Assume Form by James BlakeRelease date: January 18, 2019
Of the many, many collaborators in James Blake’s contact list, the one he perhaps most resembles is Justin Vernon. Both have distinctively straining, yearning, high-pitched vocals, both twist their chosen genres into strange shapes with delicate electronica and idiosyncratic songwriting, both are remarkably popular for it (Bon Iver currently have more than four million monthly streams on Spotify, and Blake has almost double that) and both have had a surprising amount of work in and around the hip-hop scene; presumably Vernon’s number appears on Blake’s phone between Jay-Z’s and Kendrick Lamar’s. The big difference is that Blake is the more direct of the two, and never more so than on this record.
Assume Form is something of a concept album about efforts to be emotionally forthcoming prompted by a relationship; “heart, tell them what you’ve been dreaming about”, Blake commands himself on ‘Tell Them’. More focused than 2016’s bloated The Colour in Anything, it’s brittle but romantic, not straightforwardly uplifting but still hopeful. Blake cuts an interesting figure, very self-critical but energised by love; “you are my fear of death”, he puts it, on ‘Can’t Believe The Way We Flow’. It’s a mood that fits his musical template well, his songs unwinding with soft piano and beats that brush past the ear.

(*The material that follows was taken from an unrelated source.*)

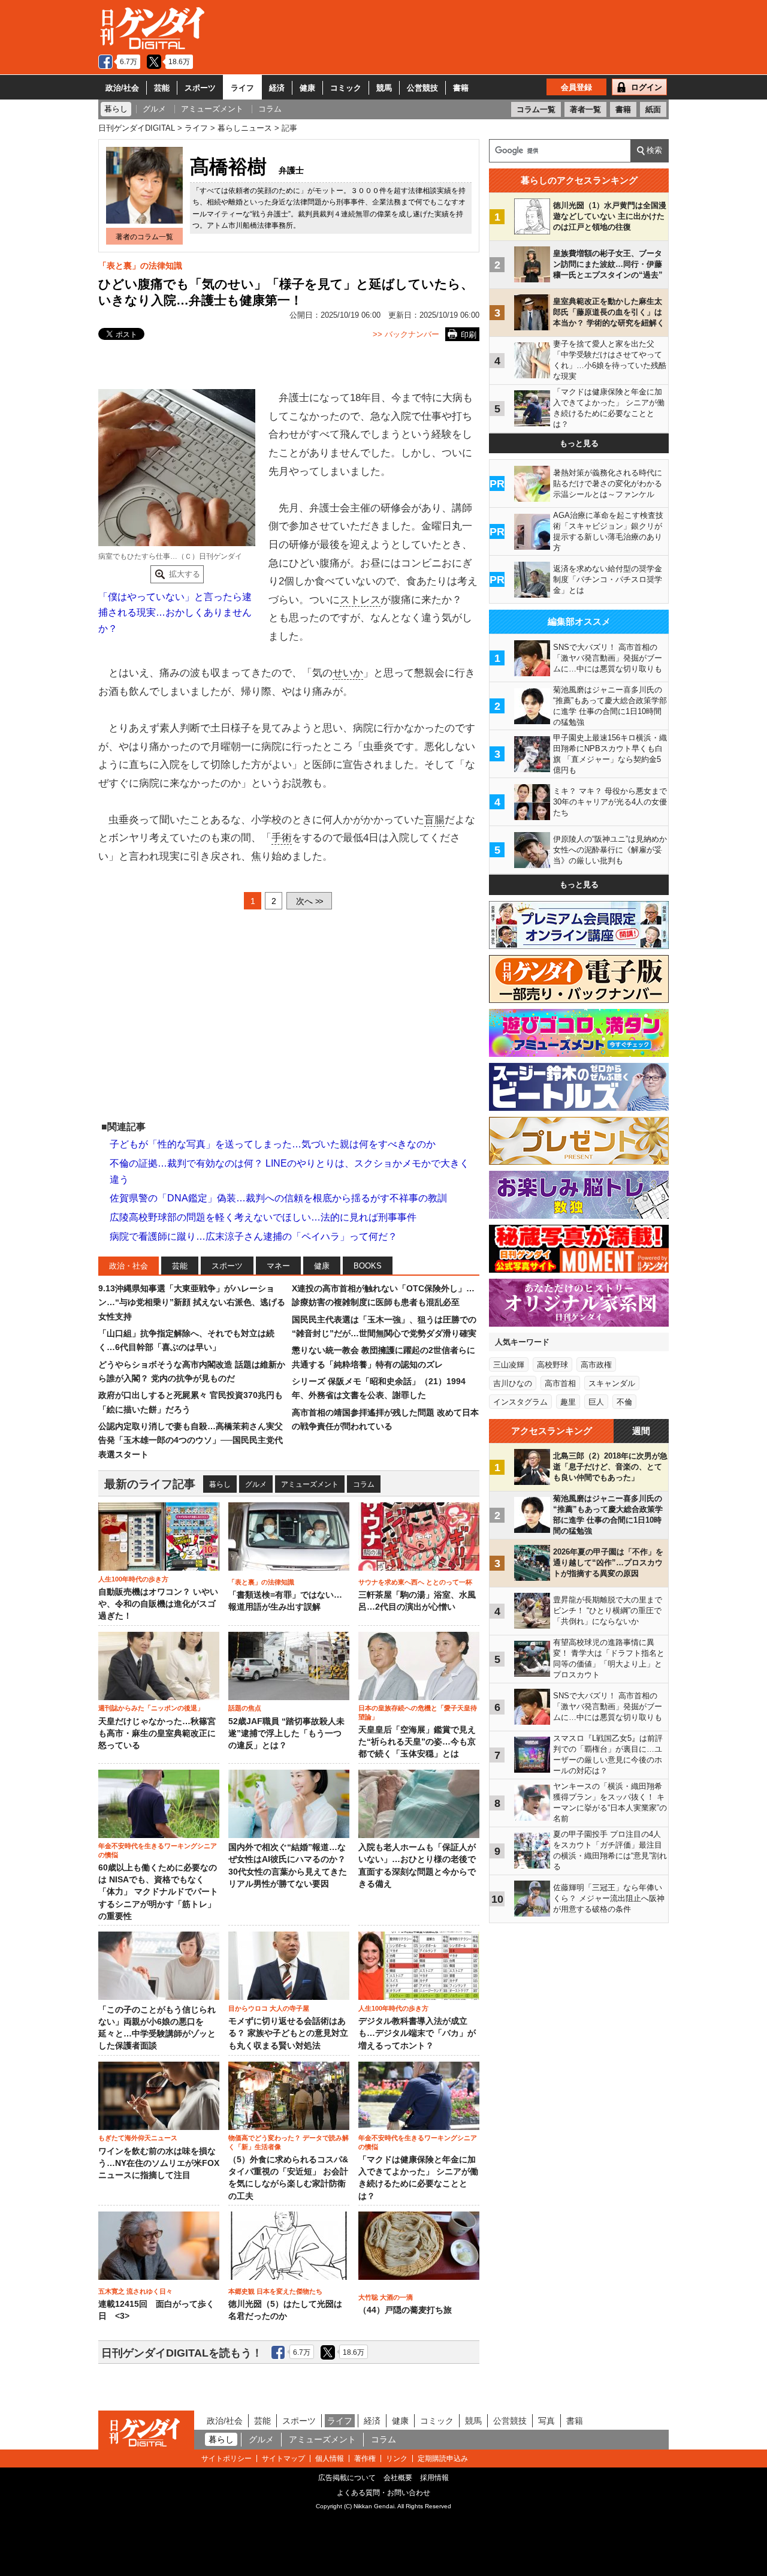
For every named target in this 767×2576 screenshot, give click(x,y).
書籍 (461, 87)
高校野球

One of Blake’s strengths is his ability to incorporate very mainstream stylings into his material without sacrificing its distinctiveness. He does so more nakedly here than on any of his previous records, several tracks spilling into hip-hop and working far better than they should; ‘Mile High’ is enjoyably sleek, Travis Scott’s flow complementing Blake’s nicely, and the André 3000-featuring ‘Where’s the Catch?’ sells uncertainty and moroseness while its tempo boomerangs back and forth. Rosalía guests on here too, if any more proof was needed that Blake’s instincts for staying ahead of the curve are sharp.
Despite Assume Form’s theme, though, it’s ultimately more technically interesting than it is moving, a shortcoming Blake’s long been affected by. There is plenty of good material here; ‘Assume Form’ has some lovely feathery piano flourishes, the interplay between the beats and the vocal lines forming the backing melody on ‘I’ll Come Too’ is effective, ‘Power On’ is an interesting, restrained crescendo of resolve, and advance single ‘Don’t Miss It’ is the best and most affecting of the lot, thanks to its regretful lyrics and wonderfully sad instrumental. It is easily Blake’s most immediately gratifying record, but despite all of that it never quite lands on the nerve it’s looking to strike, slight in a way that aims for ethereal and only reaches ephemeral.
James Blake is a slippery musician; his strain of minimalist electronics, R&B-inflected songwriting and crooning voice is fantastic on paper, but his music is easier to admire respectfully than to love. Assume Form is plainly a product of skill and character, but it’s not a dramatic step forward in Blake’s artistry, and is unlikely to win over the unconvinced. Fans of Blake’s material, however – and there are many – will find here a sweet, open-hearted album, containing some of his best work.